Posts Tagged ‘natural’

Shiva Reborn

October 3, 2011

Yes, I write about retail. Yet, I think about the world as a reflection in many ways. As a single pebble can cause an avalanche, this same pebble sitting properly can help avoid the same chain-reactions. Man, humanity, homo-sapiens as the destroyers, is this outlandish?

Moving into a macro-scale, we can consider human beings as a trend through history. These are the killers and hunters, the creators of extinction and genocide. We transform the land. Look around you, without a doubt you are sitting no more than five-feet away from a human construct, a change, a disruption in the balance of nature. We do not conform to the world, we force the world to conform to us. We destroy, we change, we topple, chop, dig, and break. We build, yet the ramifications of our creations often harbor far greater destruction.
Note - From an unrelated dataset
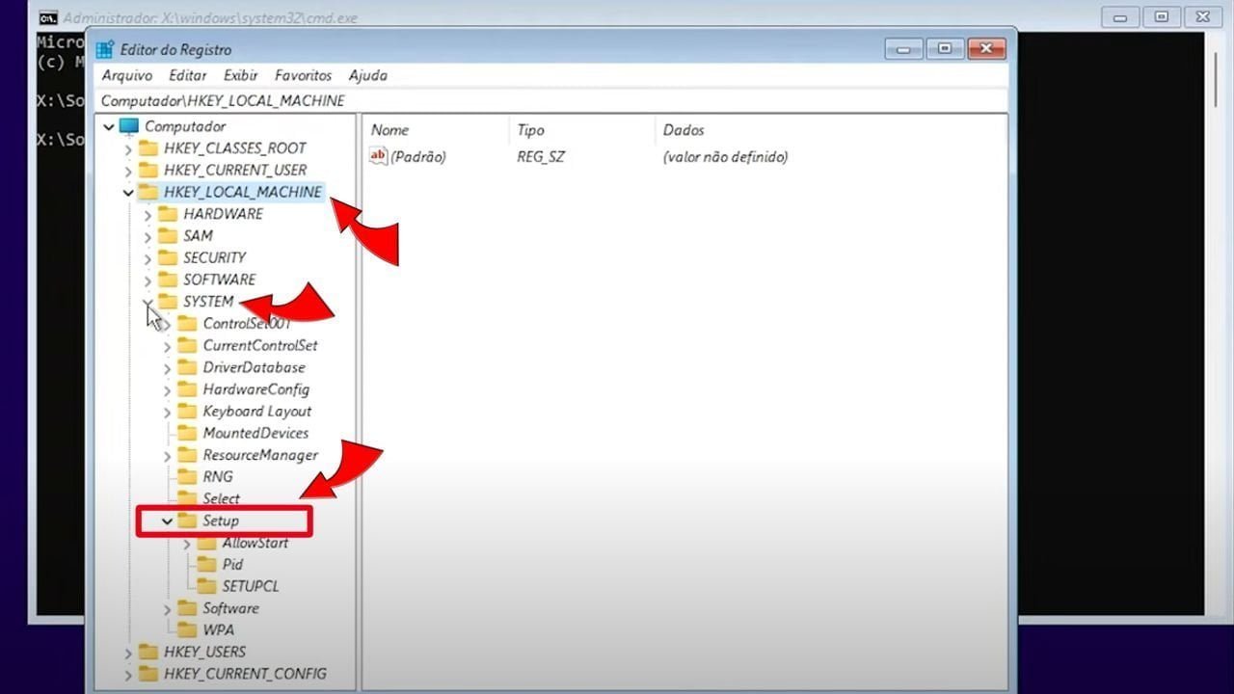Viewport: 1234px width, 694px height.
Task: Select the SAM folder icon
Action: [168, 236]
We topple each other’s nations and civilizations. We find greater ways to kill each other. We destroy our ancestral homes, pillaging and stealing from long honored and revered sites. How many have sought destruction before others have sought restorations? How many tides of human lives, pools of blood and massacre are laid before monuments, and how much of the land was razed just to create such monuments?

Even in today’s age, even every single one of us, how uninformed are we about our own natural propensity for destruction? I have measured my ‘carbon footprint’, and even though my impact measures far less than others, I have the understanding and knowledge of how much destruction I shall cause through my lifetime. How many bags of trash do I create each year, even with recycling? How can I live without producing trash since it is the very fabric of our beings-the wrapping of our own personal daily gifts, may it be food, clothing, or other additions to our personal life.

Look at our transportation and how it was designed. Our cars, our pollution, our single, personal modes of transportation streamlined and made to be as efficient, yet pollutant as possible. The idea of using clean fuel did not come naturally, nor was it something we even thought to do. We move backwards through time–our efforts to save species from extinction only as an answer to the fact we’ve driven so much life to death. Our civilizations worked to ‘conquer the old worlds’ decimating people and culture.

We are, at our base, easy destroyers and hard-to-become creators. In our ignorance, in our natural state, we destroy, we change, we shatter. It takes a great deal of concentration, focus, and work for us to overcome our natural state of being. Before each of us dies, if we took the time to examine how much destruction our life creates, and we try in opposition to instead create and save, do we see how difficult it is and how far away we are from being such pure and mighty creatures–even if we divine ourselves to be so?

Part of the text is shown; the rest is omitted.